Seorang laki-laki beriris biru datang, langkah lebarnya berjalan acuh melewati dia begitu saja. Michele bangkit dari sofa, ia menghampiri Louis yang hendak masuk ke kamar. “Kamu dari mana? Kenapa pesanku gak kamu balas?” tanya Michele halus.

Louis menghentikan gerakan ibu jarinya yang hendak membuka fingerprint door lock kamarnya. “Who the fuck are you?”

“Setidaknya kabari aku kalau kamu mau pulang terlambat atau tidak menginap di apartemen. Jadi aku tidak perlu menunggu,” ujar Michele.

“Why should I do that?” Louis melangkah pergi menuju meja makan saat merasa lapar. Dia membuka setiap tutup dari wadah saji keramik yang ternyata sama sekali tidak ada isinya. “Apa kamu tidak masak? Aku hanya memintamu mengurus apartemen dan memasak, Why can't you do that?” murka Louis.

“Aku pikir kamu tidak pulang ke apartemen malam ini. I've been sending you messages since this afternoon asking what you want me to cook, but you haven't replied yet,” kilah Michele.

Louis melempar tutup dari wadah saji keramik ke Michele, gadis itu terkejut tidak sempat menghindar sehingga bahunya terasa nyeri karena terkena lemparan Louis. "How dare you talk back, apa kamu lupa jika bukan karena aku kamu sudah jadi gelandangan saat ini,” tukas Louis.

Michele menundukkan kepalanya takut. “Maaf, Louis. What do you want to eat? Let me cook now,” ujar Michele berharap Louis akan berhenti menghardiknya.

Kaki jenjang Louis melangkah lebar menghampiri Michele. Tangan kanannya mencengkeram dagu Michele kuat, ia mendongakkan kepala Michele agar melihatnya. Mata cokelat itu menatapnya takut, tapi tidak ada rasa belas kasihan dari dalam diri Louis. Ia justru merasa ingin menghajar gadis itu karena kesal.

“Lain kali mau aku pulang atau tidak kamu tetap wajib memasak untukku. Kalau pun aku tidak pulang, tinggal buang saja masakanmu. When I return to the apartment, it should be clean and there should be food on the table,” cerca Louis kesal.
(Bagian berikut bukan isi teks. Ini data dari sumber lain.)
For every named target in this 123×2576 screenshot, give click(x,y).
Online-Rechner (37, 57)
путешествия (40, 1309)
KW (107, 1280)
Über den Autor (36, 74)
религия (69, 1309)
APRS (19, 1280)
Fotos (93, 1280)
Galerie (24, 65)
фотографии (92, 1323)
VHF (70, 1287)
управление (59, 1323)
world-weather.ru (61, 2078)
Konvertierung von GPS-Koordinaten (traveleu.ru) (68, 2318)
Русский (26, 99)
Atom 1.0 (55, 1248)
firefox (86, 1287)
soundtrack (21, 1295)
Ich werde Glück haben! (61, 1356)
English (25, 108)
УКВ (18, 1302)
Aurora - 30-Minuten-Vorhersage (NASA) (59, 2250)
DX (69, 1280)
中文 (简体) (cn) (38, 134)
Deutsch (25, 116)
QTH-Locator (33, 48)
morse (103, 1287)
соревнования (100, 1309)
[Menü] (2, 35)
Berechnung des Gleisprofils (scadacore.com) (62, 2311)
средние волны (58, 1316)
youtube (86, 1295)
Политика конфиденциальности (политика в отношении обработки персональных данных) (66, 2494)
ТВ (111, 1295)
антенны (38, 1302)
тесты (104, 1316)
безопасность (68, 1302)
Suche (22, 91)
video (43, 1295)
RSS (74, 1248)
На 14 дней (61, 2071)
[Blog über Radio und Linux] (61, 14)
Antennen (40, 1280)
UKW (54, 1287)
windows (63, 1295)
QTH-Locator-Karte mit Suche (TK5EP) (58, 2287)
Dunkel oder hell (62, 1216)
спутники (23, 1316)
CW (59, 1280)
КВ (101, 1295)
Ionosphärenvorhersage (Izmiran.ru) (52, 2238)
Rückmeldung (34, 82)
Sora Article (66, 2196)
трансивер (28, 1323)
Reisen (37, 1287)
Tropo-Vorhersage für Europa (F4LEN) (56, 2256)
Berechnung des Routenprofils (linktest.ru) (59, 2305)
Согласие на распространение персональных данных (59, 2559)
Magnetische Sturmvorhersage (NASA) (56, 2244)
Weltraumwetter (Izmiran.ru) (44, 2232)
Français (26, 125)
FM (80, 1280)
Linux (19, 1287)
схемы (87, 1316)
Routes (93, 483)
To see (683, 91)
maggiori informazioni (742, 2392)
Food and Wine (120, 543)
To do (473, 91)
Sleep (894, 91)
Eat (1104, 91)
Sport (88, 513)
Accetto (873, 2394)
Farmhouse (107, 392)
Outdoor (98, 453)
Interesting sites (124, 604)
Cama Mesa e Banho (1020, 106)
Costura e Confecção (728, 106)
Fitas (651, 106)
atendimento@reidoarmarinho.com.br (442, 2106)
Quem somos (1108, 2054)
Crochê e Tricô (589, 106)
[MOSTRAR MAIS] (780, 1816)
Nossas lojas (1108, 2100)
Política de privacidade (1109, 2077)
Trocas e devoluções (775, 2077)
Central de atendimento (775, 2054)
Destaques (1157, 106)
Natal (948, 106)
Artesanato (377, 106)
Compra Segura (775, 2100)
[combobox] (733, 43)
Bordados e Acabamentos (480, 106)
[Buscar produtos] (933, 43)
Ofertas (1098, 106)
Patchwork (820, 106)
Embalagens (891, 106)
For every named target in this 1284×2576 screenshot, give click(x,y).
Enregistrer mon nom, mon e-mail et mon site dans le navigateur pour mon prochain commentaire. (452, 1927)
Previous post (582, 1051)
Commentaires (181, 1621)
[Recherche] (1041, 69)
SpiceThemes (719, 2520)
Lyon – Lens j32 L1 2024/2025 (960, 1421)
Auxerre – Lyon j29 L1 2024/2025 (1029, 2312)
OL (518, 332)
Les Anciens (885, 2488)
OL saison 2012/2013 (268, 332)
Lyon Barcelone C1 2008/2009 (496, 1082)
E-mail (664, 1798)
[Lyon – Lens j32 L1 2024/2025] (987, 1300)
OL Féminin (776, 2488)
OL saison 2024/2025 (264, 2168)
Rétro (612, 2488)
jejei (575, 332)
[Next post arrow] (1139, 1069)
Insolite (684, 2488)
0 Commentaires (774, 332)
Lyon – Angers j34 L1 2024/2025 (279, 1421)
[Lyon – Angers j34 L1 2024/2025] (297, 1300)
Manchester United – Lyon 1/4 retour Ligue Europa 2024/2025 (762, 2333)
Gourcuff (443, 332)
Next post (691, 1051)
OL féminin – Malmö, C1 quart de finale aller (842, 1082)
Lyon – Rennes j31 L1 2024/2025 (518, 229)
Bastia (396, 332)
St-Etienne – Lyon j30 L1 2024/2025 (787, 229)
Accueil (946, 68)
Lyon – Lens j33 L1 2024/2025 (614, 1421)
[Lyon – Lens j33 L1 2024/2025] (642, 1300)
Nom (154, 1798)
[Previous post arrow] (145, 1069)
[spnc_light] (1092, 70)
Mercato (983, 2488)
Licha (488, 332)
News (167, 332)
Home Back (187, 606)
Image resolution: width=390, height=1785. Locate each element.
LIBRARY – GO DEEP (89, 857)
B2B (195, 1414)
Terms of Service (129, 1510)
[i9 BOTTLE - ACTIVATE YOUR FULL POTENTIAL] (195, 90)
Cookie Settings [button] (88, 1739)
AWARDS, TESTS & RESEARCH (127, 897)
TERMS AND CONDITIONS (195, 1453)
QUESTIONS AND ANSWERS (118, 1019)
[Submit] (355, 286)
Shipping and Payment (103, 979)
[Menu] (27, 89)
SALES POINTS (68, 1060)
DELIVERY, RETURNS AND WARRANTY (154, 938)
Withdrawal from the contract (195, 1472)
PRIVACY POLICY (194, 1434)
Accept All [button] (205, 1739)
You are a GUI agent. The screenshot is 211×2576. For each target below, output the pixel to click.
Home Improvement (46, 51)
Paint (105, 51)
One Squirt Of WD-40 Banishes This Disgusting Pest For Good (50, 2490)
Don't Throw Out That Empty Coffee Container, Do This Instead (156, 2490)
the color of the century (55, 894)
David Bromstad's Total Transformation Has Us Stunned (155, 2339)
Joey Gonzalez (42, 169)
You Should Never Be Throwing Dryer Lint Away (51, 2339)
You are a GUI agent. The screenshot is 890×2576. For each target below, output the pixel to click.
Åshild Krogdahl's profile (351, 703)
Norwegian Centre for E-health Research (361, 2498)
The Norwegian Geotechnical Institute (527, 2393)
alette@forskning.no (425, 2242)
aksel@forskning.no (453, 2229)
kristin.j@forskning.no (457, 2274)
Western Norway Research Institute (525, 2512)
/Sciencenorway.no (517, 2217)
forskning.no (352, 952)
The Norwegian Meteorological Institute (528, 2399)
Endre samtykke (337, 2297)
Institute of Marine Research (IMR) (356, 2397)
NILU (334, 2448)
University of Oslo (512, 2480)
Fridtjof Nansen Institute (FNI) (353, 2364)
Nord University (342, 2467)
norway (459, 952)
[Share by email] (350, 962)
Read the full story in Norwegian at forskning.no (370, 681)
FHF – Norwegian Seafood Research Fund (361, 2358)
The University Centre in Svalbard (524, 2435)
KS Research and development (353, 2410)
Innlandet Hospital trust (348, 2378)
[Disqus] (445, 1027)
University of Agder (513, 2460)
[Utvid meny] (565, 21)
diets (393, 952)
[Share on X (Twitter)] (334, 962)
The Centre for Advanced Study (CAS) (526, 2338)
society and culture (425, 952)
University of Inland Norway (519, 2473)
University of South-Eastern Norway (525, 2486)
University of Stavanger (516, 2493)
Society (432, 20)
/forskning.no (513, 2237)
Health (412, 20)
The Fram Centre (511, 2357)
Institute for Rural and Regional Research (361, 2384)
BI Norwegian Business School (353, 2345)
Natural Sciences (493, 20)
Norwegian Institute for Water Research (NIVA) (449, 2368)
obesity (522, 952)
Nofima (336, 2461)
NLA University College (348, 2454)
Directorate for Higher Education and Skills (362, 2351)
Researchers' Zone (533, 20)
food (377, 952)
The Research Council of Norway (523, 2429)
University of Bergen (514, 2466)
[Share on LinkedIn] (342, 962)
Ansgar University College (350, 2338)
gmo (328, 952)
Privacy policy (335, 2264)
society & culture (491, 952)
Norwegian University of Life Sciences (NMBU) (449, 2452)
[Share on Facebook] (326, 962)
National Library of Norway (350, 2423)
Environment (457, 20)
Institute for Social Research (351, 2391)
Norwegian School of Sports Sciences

Air mata Michele meluruh menahan rasa sakit karena cengkeraman kuat dari Louis. “Apa dengan kamu menangis kamu berharap aku akan kasihan sama kamu? Jangan harap, Michele. Know your place, you have to pay for what your mother did to my family,” peringat Louis.

“Maaf, Louis.” Louis melepas cengkeramannya dengan kasar. Dia meninggalkan Michele begitu saja yang masih menangis karena takut.

ִֶָ 𓂃˖˳·˖ ִֶָ ⋆۫ ꣑ৎ⋆  ִֶָ˖·˳˖𓂃 ִֶָ

Arunika mulai menyapa pertiwi, sinar indahnya menyingkirkan cakralawa petang. Pagi-pagi sekali Michele sudah berkutat di dapur. Dia tampak sibuk mencicipi sup jagung yang baru selesai ia masak, setelah merasa sempurna akhirnya dia mematikan kompor.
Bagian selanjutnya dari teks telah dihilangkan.